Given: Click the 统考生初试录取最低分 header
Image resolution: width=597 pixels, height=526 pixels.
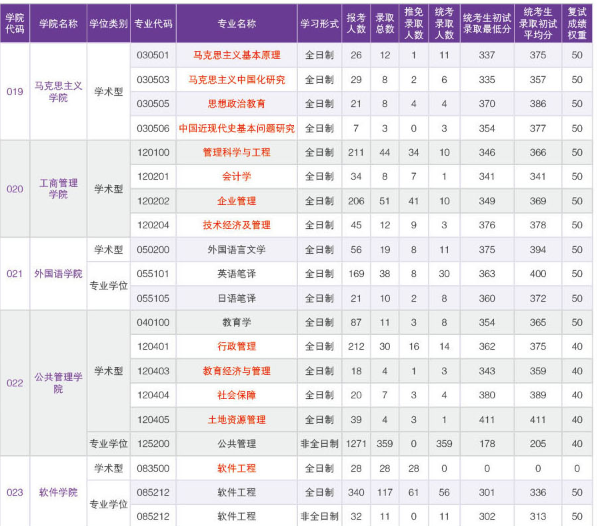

__________________________________________________

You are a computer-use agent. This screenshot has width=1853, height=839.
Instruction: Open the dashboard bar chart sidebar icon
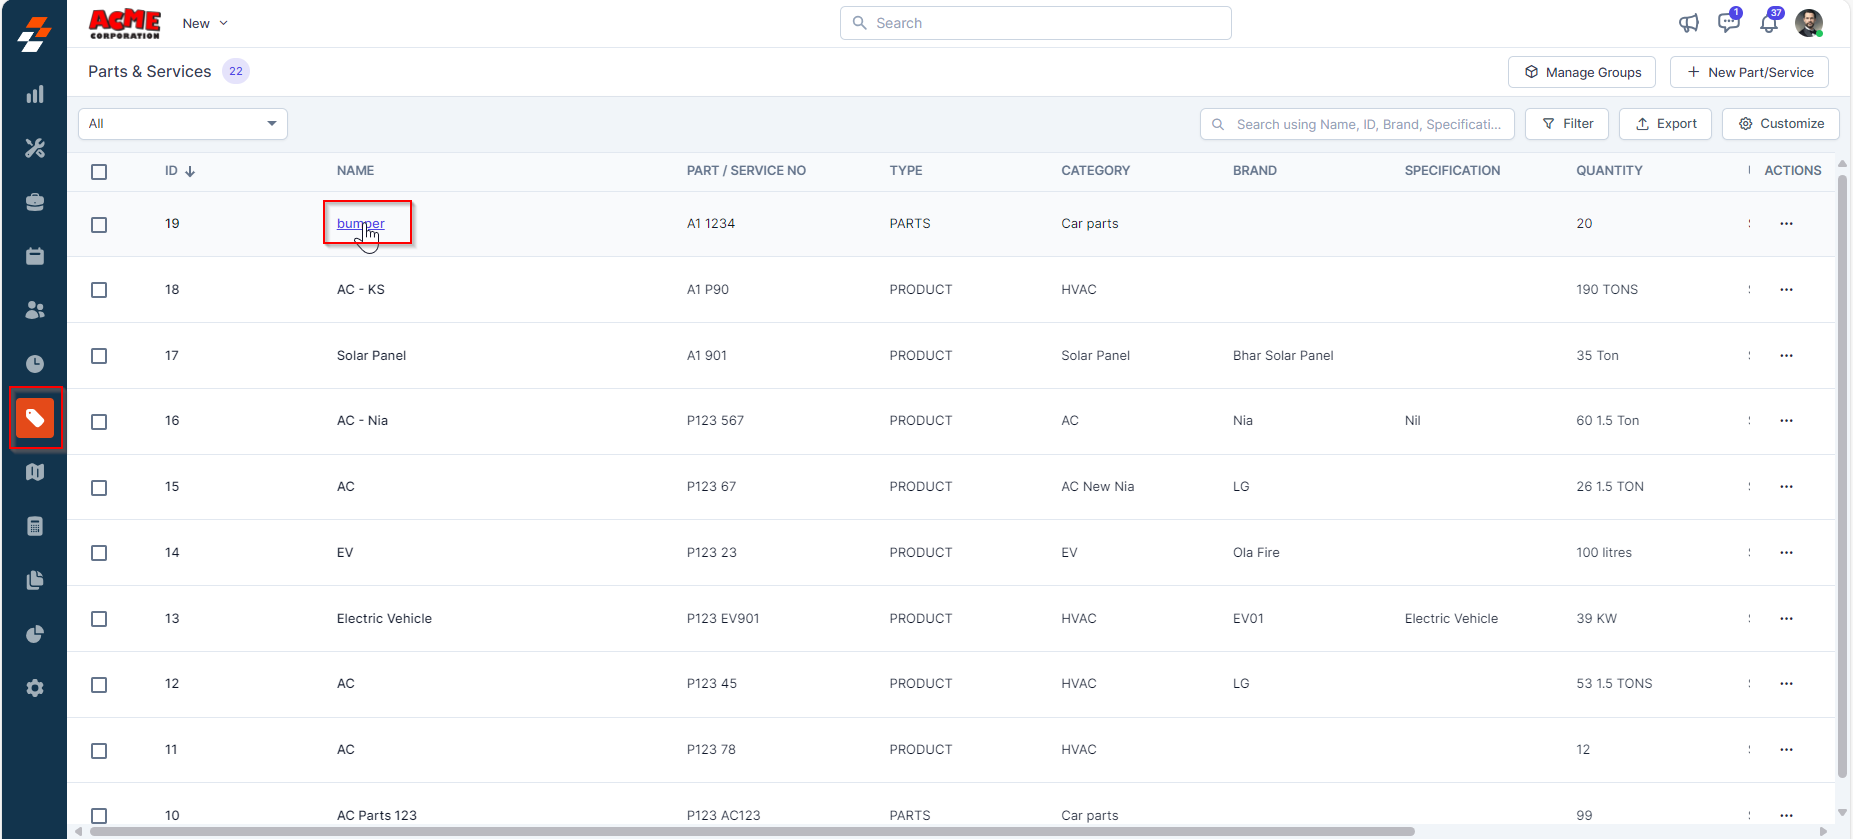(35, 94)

__________________________________________________

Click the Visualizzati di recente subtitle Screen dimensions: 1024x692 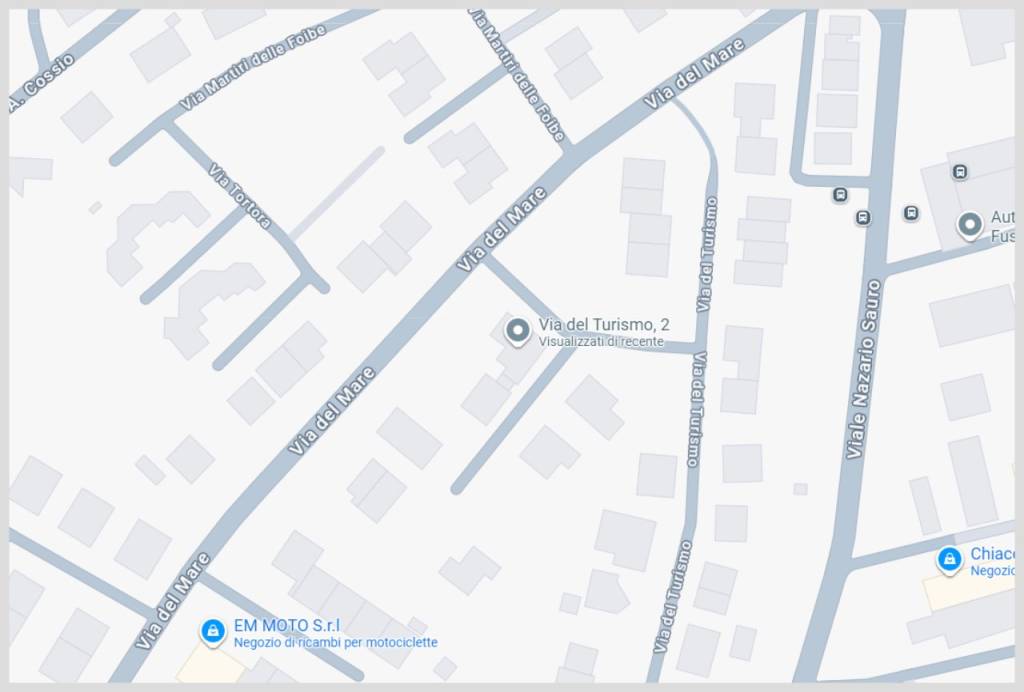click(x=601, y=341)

__________________________________________________

» **WORK ITEM**
From the data above, gather every line that includes the word "height".

» **OUTPUT OF THE TASK**
Image resolution: width=597 pixels, height=526 pixels.
You are a computer-use agent. This screenshot has width=1853, height=839.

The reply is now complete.